During early 2019, the FDA began accepting proposals for projects seeking to assist the office meet the 2023 requirements of the Drug Supply Chain and Security Act (DSCSA) - which requires the pharmaceutical industry to track “legal changes in ownership of pharmaceuticals in the supply chain.”
In June 2019, the MediLedger Project was approved by the FDA, comprising a working group of 25 major companies operating within the pharmaceutical supply chain seeking to evaluate the blockchain-based MediLedger Network as a vehicle for tracking and tracing prescription medicines in the US.
MediLedger’s members include multinational pharmaceutical giant Pfizer, drug wholesaler AmerisourceBergen, operator of the United States’ second-largest pharmacy chain Walgreens, multinational retail corporation Walmart, and delivery services company FedEx.
US pharmaceutical supply chain could suffer without blockchain
The report states the working group believes that the absence of “a central point of data sharing” will result in the US pharmaceutical supply falling behind international competitors as companies “struggle with keeping data accurately and completely shared across a wide variety of partners, systems and technical formats.
The document warns that in the event of a significant public health crisis, “stakeholders and agents will struggle to locate and quarantine suspect product in a timely manner, continuing to put patients’ lives at stake,” adding that “using the advancements of technology like blockchain can avoid these significant risks.”
Zero-knowledge-proofs used to protect confidential information
The MediLedger report notes that data privacy requirements of the pharmaceutical industry can be upheld by maintaining zero knowledge proof technology, ensuring that no business intelligence of confidential information is shared while maintaining the immutability of the blockchain.
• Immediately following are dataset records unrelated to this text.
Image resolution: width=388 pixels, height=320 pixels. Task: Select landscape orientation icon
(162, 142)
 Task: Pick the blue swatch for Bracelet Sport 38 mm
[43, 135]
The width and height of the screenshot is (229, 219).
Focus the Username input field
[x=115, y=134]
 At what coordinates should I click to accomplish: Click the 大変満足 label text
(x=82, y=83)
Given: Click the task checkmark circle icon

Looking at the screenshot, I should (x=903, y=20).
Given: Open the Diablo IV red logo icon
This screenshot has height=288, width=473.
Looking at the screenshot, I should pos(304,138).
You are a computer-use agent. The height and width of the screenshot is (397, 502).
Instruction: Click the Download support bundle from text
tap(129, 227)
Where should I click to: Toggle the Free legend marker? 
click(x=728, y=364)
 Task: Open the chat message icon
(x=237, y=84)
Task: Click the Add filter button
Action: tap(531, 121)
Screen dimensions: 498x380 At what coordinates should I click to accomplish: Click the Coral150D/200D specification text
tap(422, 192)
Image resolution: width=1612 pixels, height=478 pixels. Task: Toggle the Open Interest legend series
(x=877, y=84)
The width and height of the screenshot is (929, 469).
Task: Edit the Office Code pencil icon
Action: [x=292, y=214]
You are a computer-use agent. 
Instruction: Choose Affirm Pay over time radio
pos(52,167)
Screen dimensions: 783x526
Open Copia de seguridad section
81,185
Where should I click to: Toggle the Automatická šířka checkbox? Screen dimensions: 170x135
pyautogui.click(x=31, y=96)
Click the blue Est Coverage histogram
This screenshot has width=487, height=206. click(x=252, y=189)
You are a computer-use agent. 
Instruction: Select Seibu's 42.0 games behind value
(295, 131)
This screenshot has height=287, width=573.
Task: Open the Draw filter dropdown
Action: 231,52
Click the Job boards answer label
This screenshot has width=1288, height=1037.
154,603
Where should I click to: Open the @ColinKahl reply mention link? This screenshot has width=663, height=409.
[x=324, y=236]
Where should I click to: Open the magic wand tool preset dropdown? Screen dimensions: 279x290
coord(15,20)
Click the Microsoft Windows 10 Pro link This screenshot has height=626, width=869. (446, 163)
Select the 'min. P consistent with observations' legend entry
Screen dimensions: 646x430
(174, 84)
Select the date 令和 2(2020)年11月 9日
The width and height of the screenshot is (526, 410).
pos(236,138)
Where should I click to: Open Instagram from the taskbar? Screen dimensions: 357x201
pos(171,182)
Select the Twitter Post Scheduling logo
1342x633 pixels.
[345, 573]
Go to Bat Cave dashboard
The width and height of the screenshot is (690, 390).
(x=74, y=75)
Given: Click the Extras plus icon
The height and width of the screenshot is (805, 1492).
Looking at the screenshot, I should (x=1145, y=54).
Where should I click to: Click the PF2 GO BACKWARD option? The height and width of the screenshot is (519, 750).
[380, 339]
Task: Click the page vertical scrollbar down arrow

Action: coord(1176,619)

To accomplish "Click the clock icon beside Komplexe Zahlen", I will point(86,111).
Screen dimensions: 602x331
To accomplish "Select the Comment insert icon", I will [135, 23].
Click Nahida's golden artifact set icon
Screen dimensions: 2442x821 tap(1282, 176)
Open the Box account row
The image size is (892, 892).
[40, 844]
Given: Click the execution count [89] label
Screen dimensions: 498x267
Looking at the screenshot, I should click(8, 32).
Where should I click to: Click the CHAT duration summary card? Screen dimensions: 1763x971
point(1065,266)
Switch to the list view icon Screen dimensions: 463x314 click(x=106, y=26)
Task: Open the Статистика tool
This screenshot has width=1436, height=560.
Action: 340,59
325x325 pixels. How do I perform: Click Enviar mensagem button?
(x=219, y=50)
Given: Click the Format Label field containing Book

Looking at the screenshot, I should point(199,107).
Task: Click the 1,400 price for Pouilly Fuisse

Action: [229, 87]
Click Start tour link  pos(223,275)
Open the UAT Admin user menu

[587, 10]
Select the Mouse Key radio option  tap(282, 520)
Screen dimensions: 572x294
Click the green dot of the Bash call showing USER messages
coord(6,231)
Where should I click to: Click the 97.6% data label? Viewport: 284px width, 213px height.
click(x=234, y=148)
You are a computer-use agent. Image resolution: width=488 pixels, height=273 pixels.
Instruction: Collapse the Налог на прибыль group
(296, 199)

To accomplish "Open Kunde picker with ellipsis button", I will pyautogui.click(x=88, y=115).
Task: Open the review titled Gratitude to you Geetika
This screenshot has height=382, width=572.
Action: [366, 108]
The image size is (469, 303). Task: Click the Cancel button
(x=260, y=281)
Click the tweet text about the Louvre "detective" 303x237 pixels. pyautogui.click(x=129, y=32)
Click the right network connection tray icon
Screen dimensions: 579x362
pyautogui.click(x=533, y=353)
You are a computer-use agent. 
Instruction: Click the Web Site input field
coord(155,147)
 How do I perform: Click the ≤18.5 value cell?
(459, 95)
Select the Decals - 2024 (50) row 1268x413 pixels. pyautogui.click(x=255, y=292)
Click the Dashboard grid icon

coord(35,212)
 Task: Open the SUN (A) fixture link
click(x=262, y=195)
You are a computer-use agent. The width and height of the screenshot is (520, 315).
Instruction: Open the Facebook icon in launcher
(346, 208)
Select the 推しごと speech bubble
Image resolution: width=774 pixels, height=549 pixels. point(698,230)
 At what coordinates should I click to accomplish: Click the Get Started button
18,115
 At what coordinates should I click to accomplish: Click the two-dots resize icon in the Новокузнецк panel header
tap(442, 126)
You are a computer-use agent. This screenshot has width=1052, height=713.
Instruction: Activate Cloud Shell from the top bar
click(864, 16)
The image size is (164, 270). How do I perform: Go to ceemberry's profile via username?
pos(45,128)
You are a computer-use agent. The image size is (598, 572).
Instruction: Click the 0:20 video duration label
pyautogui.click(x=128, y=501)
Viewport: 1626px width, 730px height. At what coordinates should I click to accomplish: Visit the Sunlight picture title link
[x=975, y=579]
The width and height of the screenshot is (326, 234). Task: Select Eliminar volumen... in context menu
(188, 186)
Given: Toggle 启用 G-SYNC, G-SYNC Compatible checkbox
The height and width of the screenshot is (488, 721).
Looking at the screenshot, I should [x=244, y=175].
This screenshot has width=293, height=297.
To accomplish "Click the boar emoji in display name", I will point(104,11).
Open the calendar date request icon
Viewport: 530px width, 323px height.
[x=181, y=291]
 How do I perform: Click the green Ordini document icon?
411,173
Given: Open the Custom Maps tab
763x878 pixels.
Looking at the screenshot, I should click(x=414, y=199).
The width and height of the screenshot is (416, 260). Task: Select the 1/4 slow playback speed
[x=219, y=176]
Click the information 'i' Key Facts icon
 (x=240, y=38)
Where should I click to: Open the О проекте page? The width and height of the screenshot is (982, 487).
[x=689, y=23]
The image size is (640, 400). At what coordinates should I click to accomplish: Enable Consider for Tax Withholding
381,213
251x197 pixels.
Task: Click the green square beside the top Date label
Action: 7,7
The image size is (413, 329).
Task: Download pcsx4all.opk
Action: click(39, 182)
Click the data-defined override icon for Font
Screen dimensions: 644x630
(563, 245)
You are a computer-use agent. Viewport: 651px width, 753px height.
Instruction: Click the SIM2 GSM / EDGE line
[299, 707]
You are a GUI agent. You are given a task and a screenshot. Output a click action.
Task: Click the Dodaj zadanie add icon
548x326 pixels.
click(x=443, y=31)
Despite asserting that the pilot evidenced that “blockchain has the capability to be the technology underlying an interoperable system for the pharmaceutical supply chain,” the report notes that it is “a complex solution” that would require a stabilization period.
The report also advances that the long-term success of an interoperable blockchain solution will be contingent on “strong participation and adoption from all industry stakeholders.”
Participating companies evaluate MediLedger
The MediLedger project comprised three core technologies: a private messaging system between clients by and trading partners, blockchain as an immutable, shared ledger for transaction validification and smart contract execution, and zero-knowledge to ensure robust privacy for messaging and transfers.
David Vershure, the vice president of channel and contract management at Genentech, asserts that the US pharmaceutical sector’s current point-to-point systems infrastructure is “lack[ing] the ability to keep data in-sync across the healthcare supply chain, which ultimately increases the risk of counterfeit, diverted or otherwise illegitimate products.”
The Genentech representative stated that the pilot “serves as a key milestone in demonstrating that blockchain technology is a viable option to address the complexity of building an interoperable system needed for DSCSA 2023."
Mack MacKenzie, Pfizer’s vice president of digital market access and revenue management solutions, expressed his satisfaction with the pilot’s execution, stating: "I am very encouraged by this demonstration of broad industry commitment to an interoperable system that achieves DSCSA compliance. It is exciting to imagine how we can build on this success to jointly deliver transformative digital services that add more value for patients."